→ Texto extraído:
JMN - Desde muito jovem, 14 anos, envolvi-me de forma organizada, na luta pela Liberdade, pela Democracia, contra a Guerra Colonial, pela Paz, e por melhores condições de vida para o nosso Povo. Empenhei-me em diferentes actividades da Oposição Democrática. Fiz parte da Comissão Nacional Organizadora do 3º Congresso da Oposição Democrática, em Aveiro, em Abril de 1973, tendo discursado na sessão inaugural em representação da juventude. Discursei no 1º de Maio de 1974, na concentração comício realizado em Almada/Cova da Piedade.

Desenvolvi importante actividade cultural nas colectividades de Almada e Cova da Piedade.

            POnde “estava” no 25 de Abril?

JMN - No dia 25 de Abril de 1974 era operário da Lisnave. O dia 25 de Abril é o dia mais importante da minha vida, dado que comecei a ver concretizados muitos dos objectivos pelos quais vinha lutando. O dia 25 de Abril e os restantes dias até ao 1º de Maio, foram vividos de forma muito intensa e entusiástica. No dia 25 de Abril, reunimos alguns elementos da Oposição Democrática de Almada e decidimos: apoiar aos militares, da Escola Prática de Artilharia, que se encontravam no Cristo Rei; fazer um comunicado de apoio ao levantamento militar mas, ao mesmo temo, exigir que fossem concretizados os objectivos pelos quais lutávamos: libertação dos presos políticos, a Liberdade, a Democracia, o fim da Guerra Colonial e a melhoria das condições de vida; marcar uma manifestação para dia 27 de Abril, para começar a exercer a liberdade conquistada; no dia 26 de Abril concentramo-nos frente à prisão de Caxias, exigindo a libertação dos presos políticos; dia 27 de Abril, participamos na manifestação pelas ruas de Almada e Cova da Piedade; dia 30 de Abril, fomos ao aeroporto de Lisboa receber Álvaro Cunhal; participamos na comemoração do 1º de Maio na Cova da Piedade/Almada; Depois, participamos na concretização das grandes transformações económicas, sociais, políticas e culturais, do pós 25 de Abril.

             PFoi professor de Geografia, gostava de ensinar?

JMN - Fui durante muitos anos professor de Geografia no ensino secundário, tendo leccionado turmas do 7º ao 12º ano, em Setúbal, Viana do Alentejo, Arraiolos, Óbidos e em Peniche. Sempre gostei muito de ensinar. Actualmente tenho dado aulas na Universidade Sénior de Peniche e tenho ido com frequência às escolas falar sobre o 25 de Abril. Integrado na comemoração do 25 de Abril, a URAP realizou 28 sessões em escolas de Peniche.

          P Com o aproximar dos 50 anos do 25 de Abril, começou como membro da URAP (União de Resistentes e Antifascistas Portugueses) a preparar e executar um vasto programa de entrevistas/depoimentos muitos deles de Peniche que se chamava, 25 de Abril, 50 anos, 50 histórias, 50 semanas de depoimentos até ao aniversário, conte-me como foi levar esse trabalho até ao fim, enfim como correu tudo entre dificuldades e facilidades

JMN - Pretendeu-se integrar este Projecto nas comemorações dos 50 anos do 25 de Abril, envolvendo a 102FM, o Museu Nacional Resistência e Liberdade, a Câmara Municipal de Peniche, a URAP - União de Resistentes Antifascista Portugueses, contando com o apoio da Mútua dos Pescadores.

→ Registos a usar:
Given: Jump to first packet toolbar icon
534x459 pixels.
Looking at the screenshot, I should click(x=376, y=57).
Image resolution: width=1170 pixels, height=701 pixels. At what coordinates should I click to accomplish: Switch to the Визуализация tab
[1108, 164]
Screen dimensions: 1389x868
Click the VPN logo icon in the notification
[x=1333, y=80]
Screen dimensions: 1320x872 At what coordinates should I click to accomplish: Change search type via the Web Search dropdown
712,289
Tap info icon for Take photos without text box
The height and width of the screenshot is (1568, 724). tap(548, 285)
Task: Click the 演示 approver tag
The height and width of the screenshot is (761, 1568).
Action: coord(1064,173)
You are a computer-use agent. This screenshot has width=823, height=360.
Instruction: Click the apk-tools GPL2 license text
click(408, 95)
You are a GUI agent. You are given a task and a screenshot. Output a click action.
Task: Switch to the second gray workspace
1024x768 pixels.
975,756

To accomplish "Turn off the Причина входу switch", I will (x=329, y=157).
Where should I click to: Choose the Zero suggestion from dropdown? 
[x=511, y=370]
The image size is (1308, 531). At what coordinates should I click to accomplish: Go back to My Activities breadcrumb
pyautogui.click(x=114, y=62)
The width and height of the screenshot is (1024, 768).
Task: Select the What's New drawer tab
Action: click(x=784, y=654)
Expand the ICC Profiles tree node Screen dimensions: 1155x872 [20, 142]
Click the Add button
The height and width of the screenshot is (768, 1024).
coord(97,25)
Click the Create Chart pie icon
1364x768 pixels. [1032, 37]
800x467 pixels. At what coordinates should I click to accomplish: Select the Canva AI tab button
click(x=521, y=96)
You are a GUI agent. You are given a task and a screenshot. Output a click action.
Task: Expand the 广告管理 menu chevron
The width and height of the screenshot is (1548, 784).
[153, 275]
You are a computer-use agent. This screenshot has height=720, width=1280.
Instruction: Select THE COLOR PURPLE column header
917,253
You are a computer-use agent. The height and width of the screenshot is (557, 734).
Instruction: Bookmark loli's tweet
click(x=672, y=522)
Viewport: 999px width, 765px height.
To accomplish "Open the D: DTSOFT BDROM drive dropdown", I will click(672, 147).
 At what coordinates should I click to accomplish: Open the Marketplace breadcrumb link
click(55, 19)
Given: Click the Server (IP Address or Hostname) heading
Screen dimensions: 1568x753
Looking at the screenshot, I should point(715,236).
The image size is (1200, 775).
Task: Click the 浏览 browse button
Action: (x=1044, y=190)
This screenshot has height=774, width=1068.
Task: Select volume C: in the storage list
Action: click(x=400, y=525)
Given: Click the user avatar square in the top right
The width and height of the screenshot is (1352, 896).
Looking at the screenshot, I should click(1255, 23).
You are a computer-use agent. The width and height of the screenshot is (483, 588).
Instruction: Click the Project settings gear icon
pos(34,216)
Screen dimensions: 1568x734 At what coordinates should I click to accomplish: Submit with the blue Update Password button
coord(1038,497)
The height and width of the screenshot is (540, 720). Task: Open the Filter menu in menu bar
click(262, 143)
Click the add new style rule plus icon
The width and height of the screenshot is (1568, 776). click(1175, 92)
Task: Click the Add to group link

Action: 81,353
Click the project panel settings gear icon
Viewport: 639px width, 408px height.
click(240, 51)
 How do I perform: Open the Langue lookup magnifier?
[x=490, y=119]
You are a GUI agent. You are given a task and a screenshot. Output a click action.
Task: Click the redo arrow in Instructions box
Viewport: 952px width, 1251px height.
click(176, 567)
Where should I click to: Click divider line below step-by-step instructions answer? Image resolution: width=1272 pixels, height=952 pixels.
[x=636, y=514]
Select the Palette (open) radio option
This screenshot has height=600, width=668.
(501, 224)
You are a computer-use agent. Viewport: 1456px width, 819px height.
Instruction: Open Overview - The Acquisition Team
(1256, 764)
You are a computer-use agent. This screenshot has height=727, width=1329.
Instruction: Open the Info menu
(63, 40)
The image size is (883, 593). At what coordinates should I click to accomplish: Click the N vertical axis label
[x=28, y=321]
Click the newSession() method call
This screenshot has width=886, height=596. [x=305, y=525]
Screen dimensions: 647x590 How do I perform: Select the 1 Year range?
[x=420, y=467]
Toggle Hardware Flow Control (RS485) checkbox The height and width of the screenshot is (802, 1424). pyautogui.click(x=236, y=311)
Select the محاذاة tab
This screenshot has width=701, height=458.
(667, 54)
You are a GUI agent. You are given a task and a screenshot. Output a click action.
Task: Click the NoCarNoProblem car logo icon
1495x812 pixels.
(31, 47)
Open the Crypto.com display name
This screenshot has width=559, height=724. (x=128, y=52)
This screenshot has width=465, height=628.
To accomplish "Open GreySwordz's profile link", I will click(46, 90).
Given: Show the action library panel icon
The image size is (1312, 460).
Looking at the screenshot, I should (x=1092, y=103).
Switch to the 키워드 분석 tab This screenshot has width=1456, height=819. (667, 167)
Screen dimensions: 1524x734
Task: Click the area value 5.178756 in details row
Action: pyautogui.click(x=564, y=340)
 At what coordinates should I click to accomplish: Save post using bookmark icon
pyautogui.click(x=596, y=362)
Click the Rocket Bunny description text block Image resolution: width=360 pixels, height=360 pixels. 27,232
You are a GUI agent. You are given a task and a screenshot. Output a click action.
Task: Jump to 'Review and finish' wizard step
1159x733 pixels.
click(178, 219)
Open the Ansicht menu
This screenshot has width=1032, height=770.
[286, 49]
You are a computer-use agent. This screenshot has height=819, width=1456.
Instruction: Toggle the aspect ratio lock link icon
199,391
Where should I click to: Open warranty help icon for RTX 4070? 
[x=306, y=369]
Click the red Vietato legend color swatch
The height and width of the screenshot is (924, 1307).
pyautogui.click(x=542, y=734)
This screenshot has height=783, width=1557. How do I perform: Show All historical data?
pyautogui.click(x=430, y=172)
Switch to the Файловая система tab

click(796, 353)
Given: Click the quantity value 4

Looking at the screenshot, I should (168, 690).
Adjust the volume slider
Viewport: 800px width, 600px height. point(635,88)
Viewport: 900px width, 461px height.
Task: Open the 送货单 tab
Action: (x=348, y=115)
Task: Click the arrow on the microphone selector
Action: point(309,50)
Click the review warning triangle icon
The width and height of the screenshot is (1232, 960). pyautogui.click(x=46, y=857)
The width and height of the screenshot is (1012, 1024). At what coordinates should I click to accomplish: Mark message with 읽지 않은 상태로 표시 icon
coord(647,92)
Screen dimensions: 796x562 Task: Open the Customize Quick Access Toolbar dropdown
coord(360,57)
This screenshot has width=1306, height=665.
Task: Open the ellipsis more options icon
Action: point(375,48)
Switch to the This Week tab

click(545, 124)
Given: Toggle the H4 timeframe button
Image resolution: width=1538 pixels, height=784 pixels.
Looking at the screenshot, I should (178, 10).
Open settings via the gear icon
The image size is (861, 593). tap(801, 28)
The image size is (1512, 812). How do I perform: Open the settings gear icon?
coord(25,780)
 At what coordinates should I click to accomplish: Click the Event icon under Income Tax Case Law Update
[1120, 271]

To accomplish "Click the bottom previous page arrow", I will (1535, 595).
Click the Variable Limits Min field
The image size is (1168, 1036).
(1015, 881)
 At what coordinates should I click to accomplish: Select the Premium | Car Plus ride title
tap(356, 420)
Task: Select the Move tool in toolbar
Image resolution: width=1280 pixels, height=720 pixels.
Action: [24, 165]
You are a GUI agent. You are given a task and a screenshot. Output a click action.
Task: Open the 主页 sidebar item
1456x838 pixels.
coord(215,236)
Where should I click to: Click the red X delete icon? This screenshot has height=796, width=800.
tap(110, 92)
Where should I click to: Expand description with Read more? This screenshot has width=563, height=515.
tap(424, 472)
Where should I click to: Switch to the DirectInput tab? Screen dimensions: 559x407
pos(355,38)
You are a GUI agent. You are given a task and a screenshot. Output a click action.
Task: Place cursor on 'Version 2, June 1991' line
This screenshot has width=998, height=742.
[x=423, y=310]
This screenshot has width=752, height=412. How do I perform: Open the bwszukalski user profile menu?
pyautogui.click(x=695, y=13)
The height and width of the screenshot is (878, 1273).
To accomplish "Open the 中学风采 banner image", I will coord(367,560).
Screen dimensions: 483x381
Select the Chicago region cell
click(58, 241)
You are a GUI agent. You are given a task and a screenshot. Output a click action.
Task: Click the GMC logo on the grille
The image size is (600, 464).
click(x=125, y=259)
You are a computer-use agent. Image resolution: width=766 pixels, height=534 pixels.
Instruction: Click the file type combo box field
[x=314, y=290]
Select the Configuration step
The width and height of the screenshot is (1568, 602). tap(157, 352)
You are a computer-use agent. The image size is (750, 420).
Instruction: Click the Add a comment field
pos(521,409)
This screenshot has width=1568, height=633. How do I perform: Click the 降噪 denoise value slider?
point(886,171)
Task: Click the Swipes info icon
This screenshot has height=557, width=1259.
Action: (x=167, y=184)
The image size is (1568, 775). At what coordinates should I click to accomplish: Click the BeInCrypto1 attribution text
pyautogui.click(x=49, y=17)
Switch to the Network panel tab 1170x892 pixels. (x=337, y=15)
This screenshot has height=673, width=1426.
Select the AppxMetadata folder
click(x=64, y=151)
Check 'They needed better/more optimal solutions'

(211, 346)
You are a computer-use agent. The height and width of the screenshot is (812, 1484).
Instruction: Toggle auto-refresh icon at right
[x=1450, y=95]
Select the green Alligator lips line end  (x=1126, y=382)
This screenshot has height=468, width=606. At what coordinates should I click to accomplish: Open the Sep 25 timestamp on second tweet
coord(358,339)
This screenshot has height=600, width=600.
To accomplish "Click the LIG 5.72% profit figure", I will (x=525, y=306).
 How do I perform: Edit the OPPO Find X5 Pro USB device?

→ Tarefa 1: Segundo a entrevista, de que empresa era JMN operário no dia 25 de Abril de 1974?
→ Tarefa 2: Reescreva os registos desde o início até à linha que contém "will click(672, 147).", inclusive, substituindo "Instruction" por "Instrução" e deixando tudo o resto inalterado.

→ Resposta correta 1: Da Lisnave.

→ Resposta correta 2:
Given: Jump to first packet toolbar icon
534x459 pixels.
Looking at the screenshot, I should click(x=376, y=57).
Image resolution: width=1170 pixels, height=701 pixels. At what coordinates should I click to accomplish: Switch to the Визуализация tab
[1108, 164]
Screen dimensions: 1389x868
Click the VPN logo icon in the notification
[x=1333, y=80]
Screen dimensions: 1320x872 At what coordinates should I click to accomplish: Change search type via the Web Search dropdown
712,289
Tap info icon for Take photos without text box
The height and width of the screenshot is (1568, 724). tap(548, 285)
Task: Click the 演示 approver tag
The height and width of the screenshot is (761, 1568).
Action: coord(1064,173)
You are a computer-use agent. This screenshot has width=823, height=360.
Instrução: Click the apk-tools GPL2 license text
click(408, 95)
You are a GUI agent. You are given a task and a screenshot. Output a click action.
Task: Switch to the second gray workspace
1024x768 pixels.
975,756

To accomplish "Turn off the Причина входу switch", I will (x=329, y=157).
Where should I click to: Choose the Zero suggestion from dropdown? 
[x=511, y=370]
The image size is (1308, 531). At what coordinates should I click to accomplish: Go back to My Activities breadcrumb
pyautogui.click(x=114, y=62)
The width and height of the screenshot is (1024, 768).
Task: Select the What's New drawer tab
Action: click(x=784, y=654)
Expand the ICC Profiles tree node Screen dimensions: 1155x872 [20, 142]
Click the Add button
The height and width of the screenshot is (768, 1024).
coord(97,25)
Click the Create Chart pie icon
1364x768 pixels. [1032, 37]
800x467 pixels. At what coordinates should I click to accomplish: Select the Canva AI tab button
click(x=521, y=96)
You are a GUI agent. You are given a task and a screenshot. Output a click action.
Task: Expand the 广告管理 menu chevron
The width and height of the screenshot is (1548, 784).
[153, 275]
You are a computer-use agent. This screenshot has height=720, width=1280.
Instrução: Select THE COLOR PURPLE column header
917,253
You are a computer-use agent. The height and width of the screenshot is (557, 734).
Instrução: Bookmark loli's tweet
click(x=672, y=522)
Viewport: 999px width, 765px height.
To accomplish "Open the D: DTSOFT BDROM drive dropdown", I will click(672, 147).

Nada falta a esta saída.